Attention : même une petite piscine dans un secteur sauvegardé nécessite une autorisation. Contactez le service d'urbanisme de votre mairie pour plus d'informations.
Déclaration préalable de travaux (DPT)
Dans plusieurs cas, il est obligatoire de remplir une DPT. Le formulaire Cerfa (n° 13703-07) doit être déposé en mairie. Après validation, vous disposez de trois ans pour débuter la construction. Pensez à afficher ce document sur votre terrain pendant les travaux.
Les cas nécessitant une DPT comprennent :
- Piscine enterrée de 10 m² à 100 m² sans abri.
- Piscine enterrée avec abri mesurant jusqu'à 1,80 m de hauteur et supérieur à 10 m².
- Piscine semi-enterrée dépassant 60 cm au-dessus du sol.
- Piscine hors-sol (non gonflable) de plus de 10 m², installée plus de trois mois par an.
Demande de permis de construire
Si votre projet nécessite un permis, la mairie dispose de deux mois pour répondre. Passé ce délai, un silence vaut accord. Utilisez le formulaire Cerfa (n° 13406-06) pour votre demande.
Les cas requérant un permis incluent :
- Piscine enterrée de plus de 100 m².
- Piscine enterrée entre 10 et 100 m² avec abri supérieur à 1,80 m.
- Piscine hors-sol de plus de 100 m².
Votre permis est valable trois ans avec possibilité de prolongation de deux ans, et il doit être affiché pendant les travaux.
3 - Sécurité : une réglementation stricte
Toute piscine enterrée ou semi-enterrée doit être équipée de dispositifs de sécurité pour prévenir les noyades. Cela ne s’applique pas aux piscines hors-sol, mais il est fortement recommandé de les sécuriser également.
Voici les dispositifs de sécurité exigés :
- Une barrière de protection.
- Un système d'alarme sonore (périmétrique ou immergée).
- Une couverture de sécurité.
- Un abri de piscine.
Il est crucial de respecter les normes pour assurer la sécurité, notamment la norme NF P90-306 concernant les barrières, qui doivent mesurer au moins 1,10 m de hauteur.
Non-respect de la règlementation de sécurité peut entraîner des amendes allant jusqu'à 45 000 euros pour le propriétaire.
4 - Obligations fiscales liées à la construction
Installer une piscine fixe, qu'elle soit enterrée ou semi-enterrée, implique également des conséquences fiscales. Cela peut influencer la valeur locative de votre habitation, touchant ainsi votre taxe foncière et la taxe d'habitation.

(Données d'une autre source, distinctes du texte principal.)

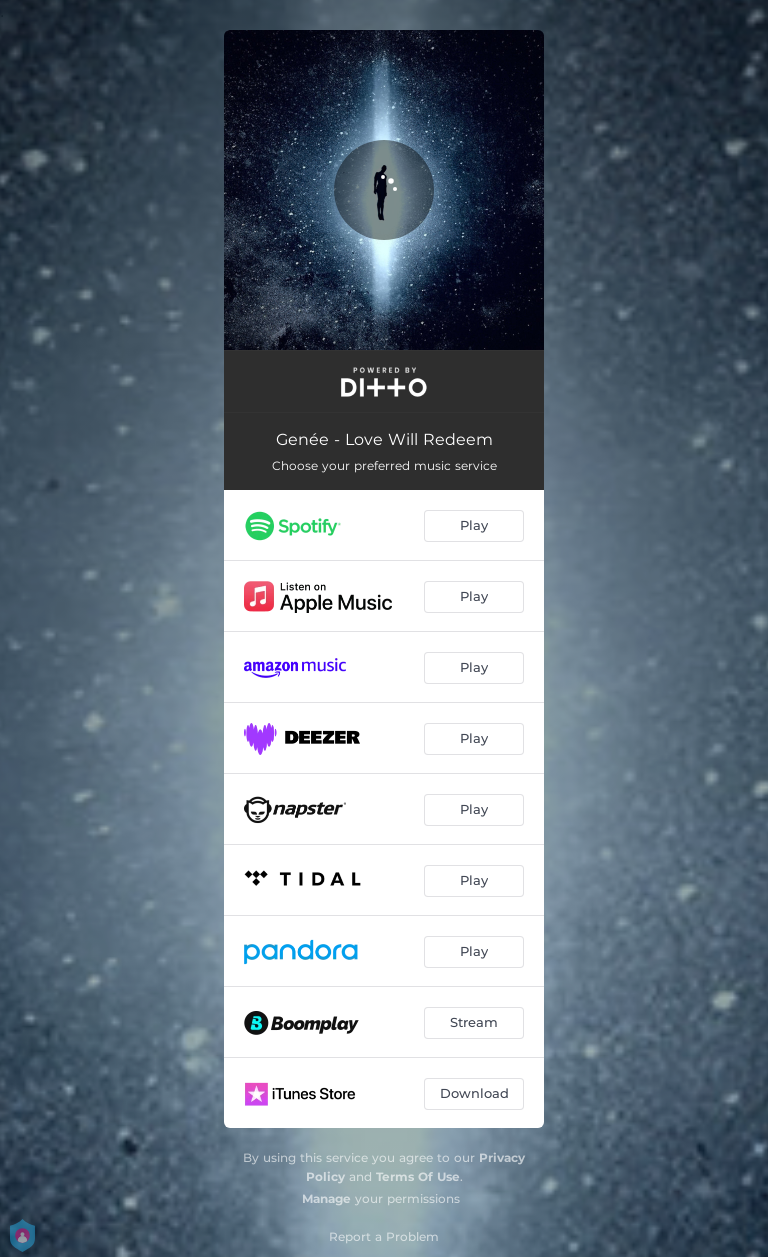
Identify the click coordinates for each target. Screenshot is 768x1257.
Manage (326, 1198)
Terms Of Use (418, 1176)
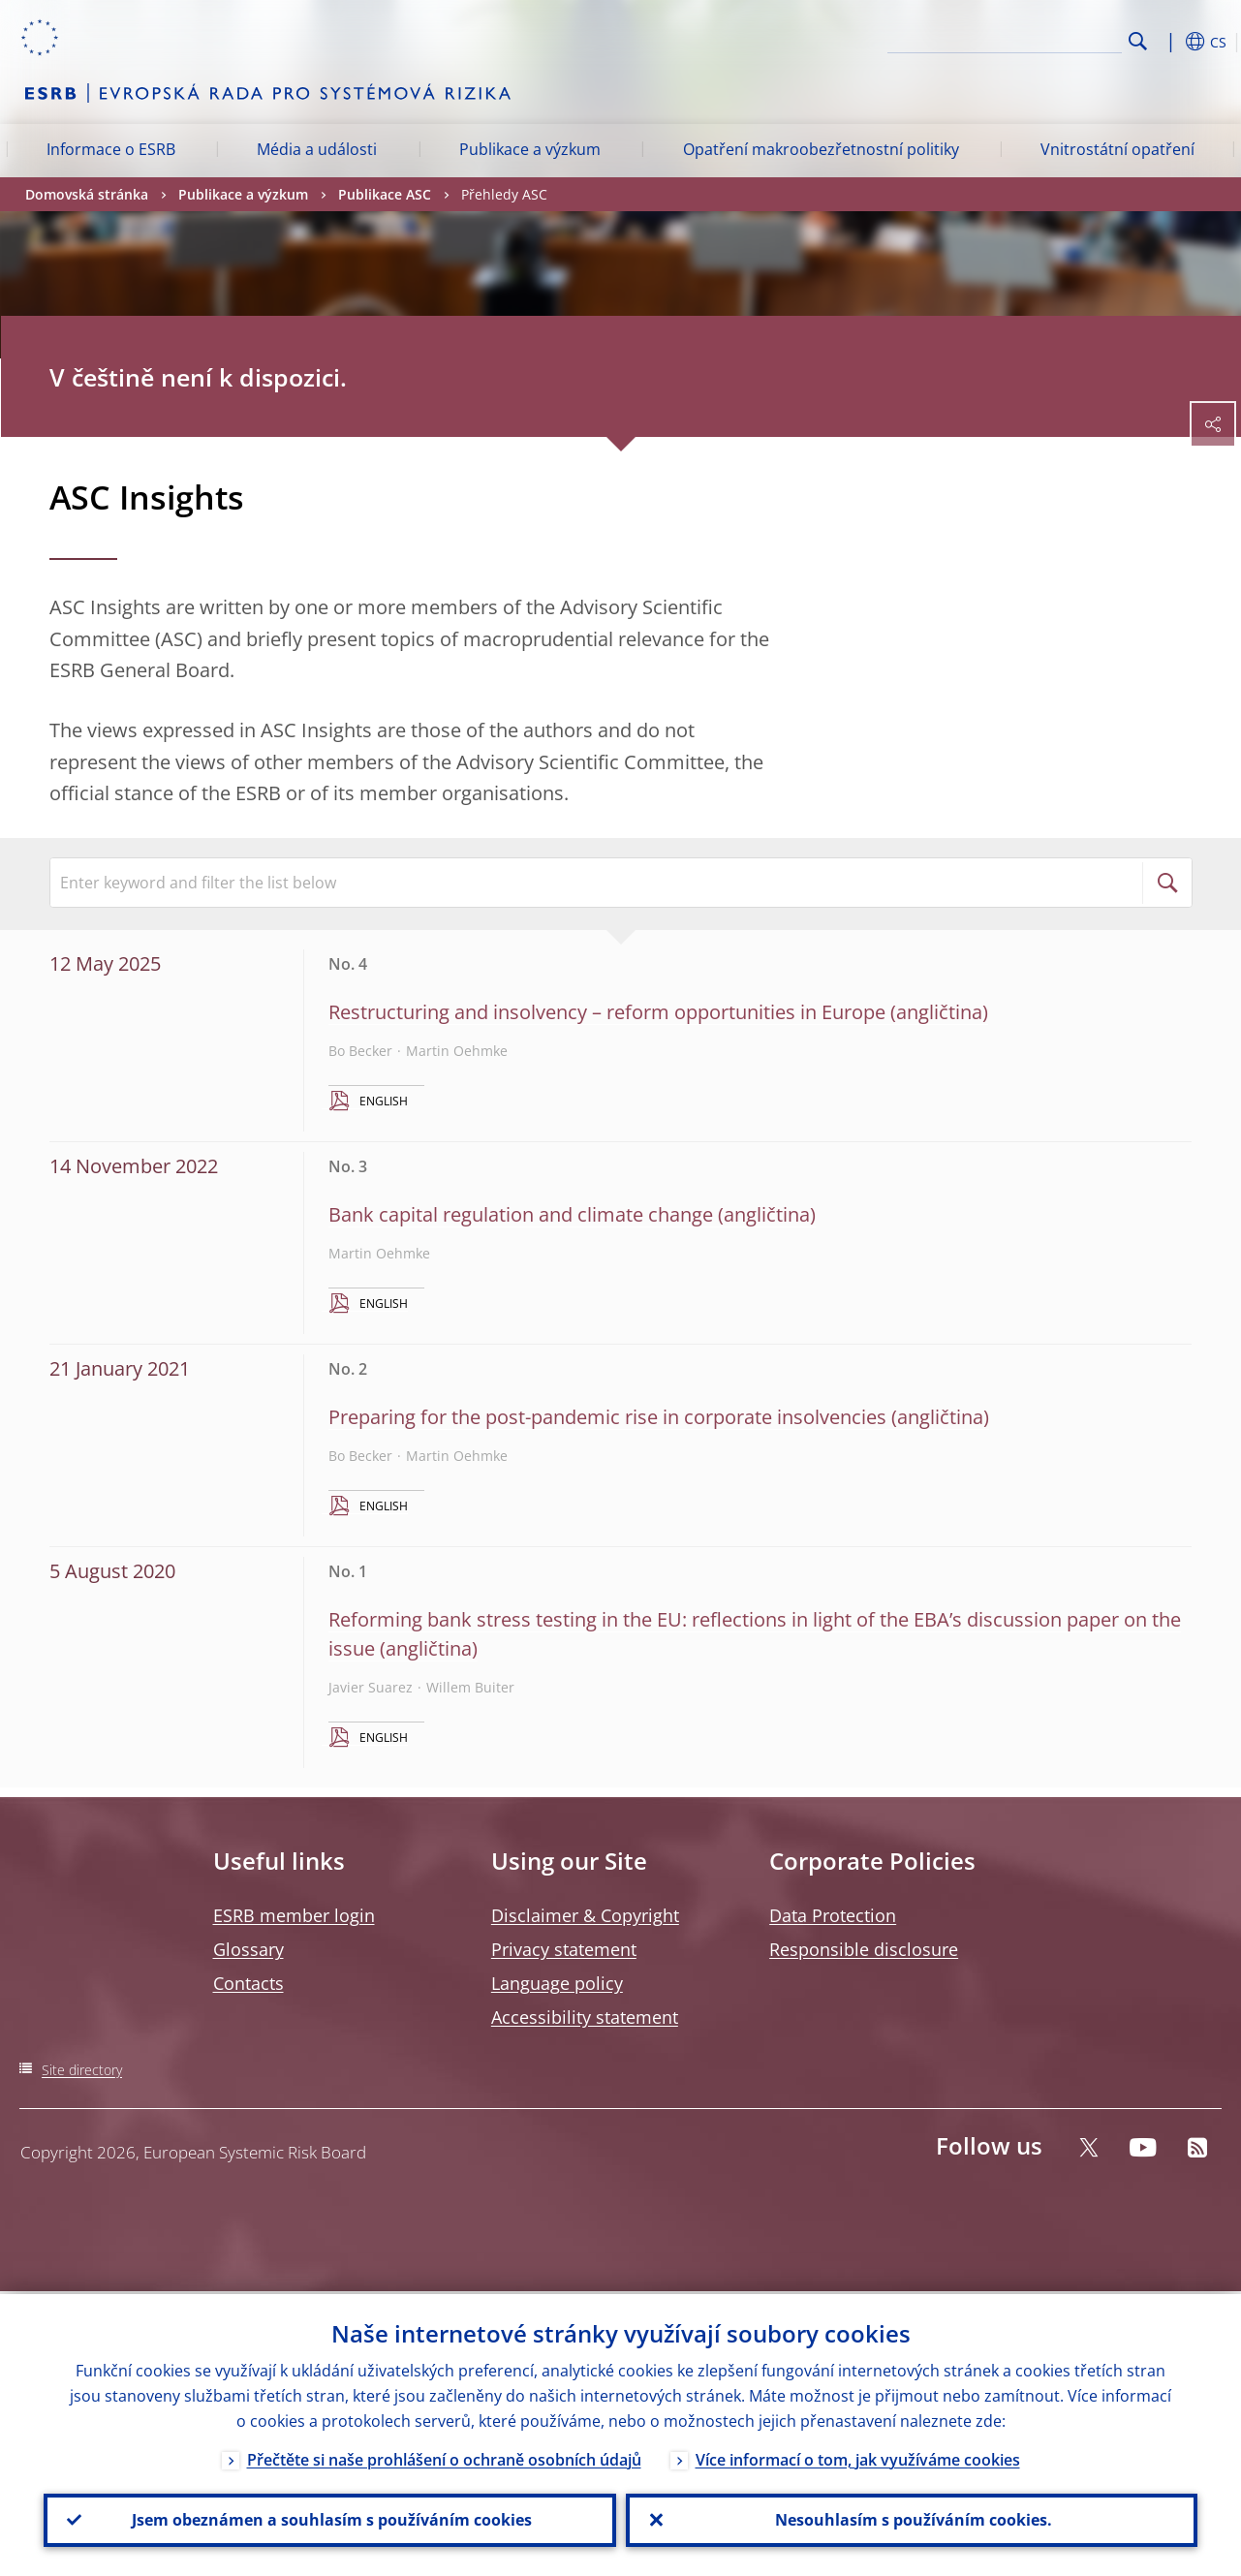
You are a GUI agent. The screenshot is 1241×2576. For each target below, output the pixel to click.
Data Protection (832, 1915)
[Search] (1025, 38)
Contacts (248, 1983)
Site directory (82, 2070)
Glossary (248, 1949)
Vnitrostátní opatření (1117, 149)
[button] (1168, 41)
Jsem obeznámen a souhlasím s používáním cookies (330, 2518)
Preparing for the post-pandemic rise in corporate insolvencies (607, 1417)
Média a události (317, 149)
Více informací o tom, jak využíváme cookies (858, 2456)
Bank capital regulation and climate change (520, 1214)
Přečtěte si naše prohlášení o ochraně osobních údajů (444, 2456)
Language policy (557, 1983)
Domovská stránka (86, 194)
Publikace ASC (384, 194)
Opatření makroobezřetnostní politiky (821, 149)
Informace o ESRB (111, 149)
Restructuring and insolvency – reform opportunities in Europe (606, 1012)
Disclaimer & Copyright (585, 1915)
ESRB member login (294, 1915)
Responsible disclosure (863, 1949)
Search (1138, 41)
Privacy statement (563, 1949)
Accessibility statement (584, 2017)
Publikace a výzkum (530, 149)
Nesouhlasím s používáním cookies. (911, 2518)
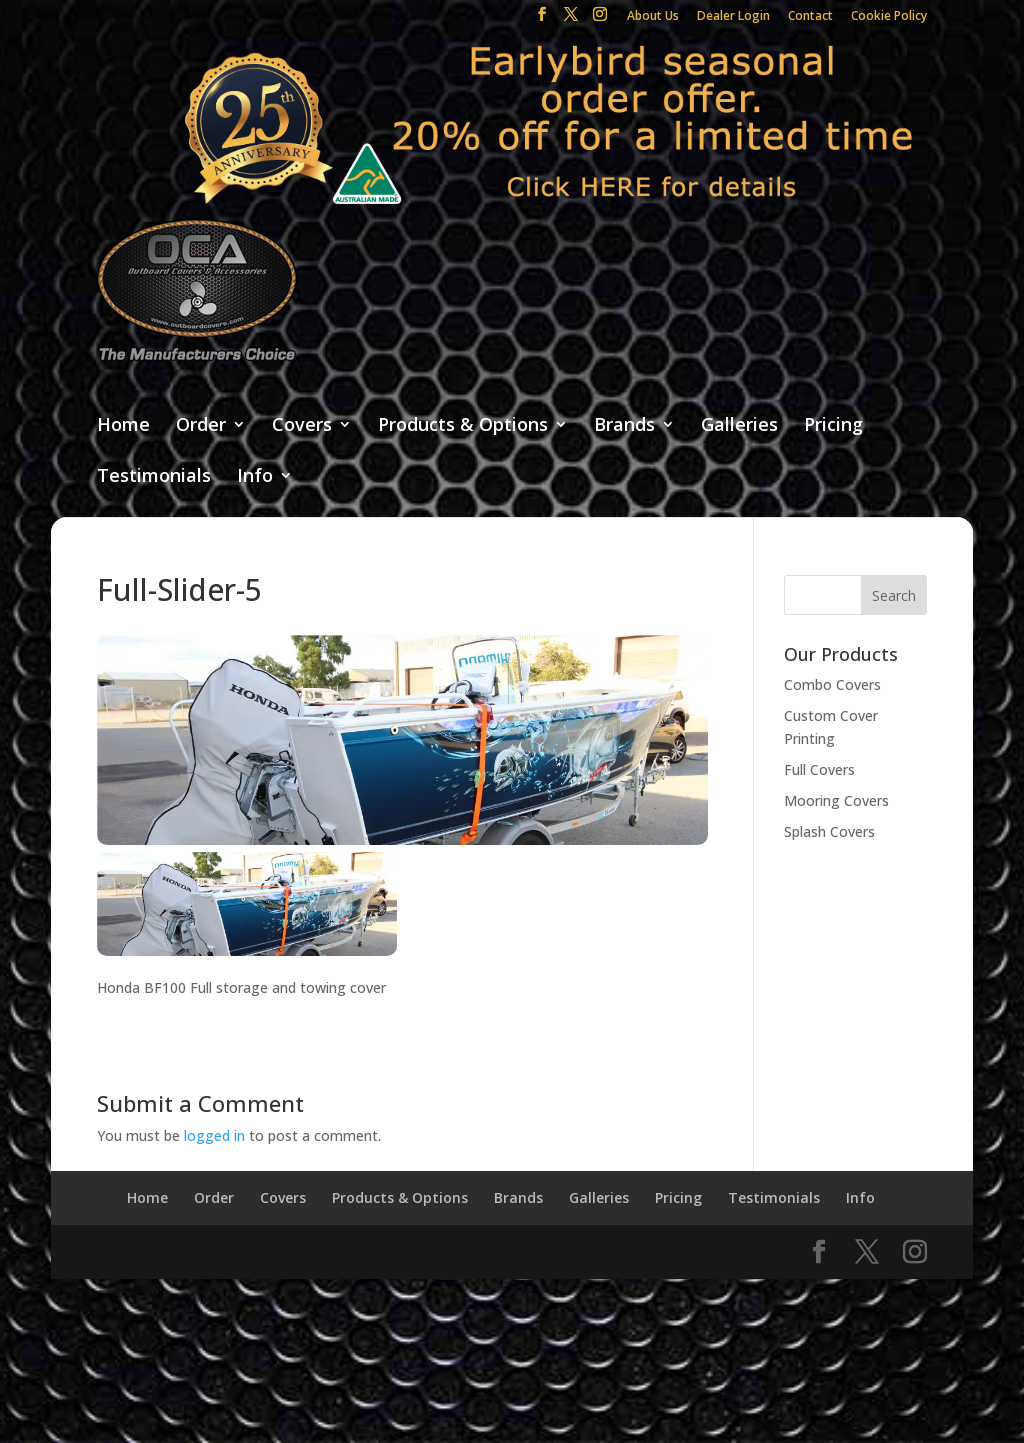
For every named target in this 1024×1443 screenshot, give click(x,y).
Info (255, 476)
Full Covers (819, 769)
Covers (302, 425)
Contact (810, 17)
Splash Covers (829, 831)
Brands (624, 425)
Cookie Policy (889, 17)
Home (123, 425)
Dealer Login (733, 17)
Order (201, 425)
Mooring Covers (836, 800)
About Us (653, 17)
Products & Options (463, 425)
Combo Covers (832, 684)
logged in (214, 1135)
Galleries (739, 425)
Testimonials (154, 476)
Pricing (833, 425)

- La taxe d’habitation peut augmenter, sauf si elle est déjà plafonnée à 50 % de vos revenus.
- La taxe foncière est également sujette à augmentation, bien qu'une exonération de deux ans soit possible, à condition d'avoir déclaré la fin des travaux dans les 90 jours.
N'oubliez pas de déclarer votre piscine aux services fiscaux, car ils disposent de moyens pour détecter les constructions non signalées.
5 - Normes de construction pour piscines
Des normes spécifiques encadrent la qualité de construction des piscines. Parmi celles-ci :
- Le terrassement, soumis à la norme AC P90-322.
- Les équipements, régis par plusieurs normes, dont AC P90-325 pour le réseau hydraulique.
- Les finitions, réglementées par AC P90-323 pour les margelles et plages.
Il est essentiel de respecter toutes ces normes pour garantir la durabilité et la sécurité de votre piscine.
En cas d’urgence hydrique, la préfecture peut imposer des restrictions sur le remplissage des piscines. Il est important de se tenir informé des alertes sécheresse afin de respecter la réglementation en vigueur.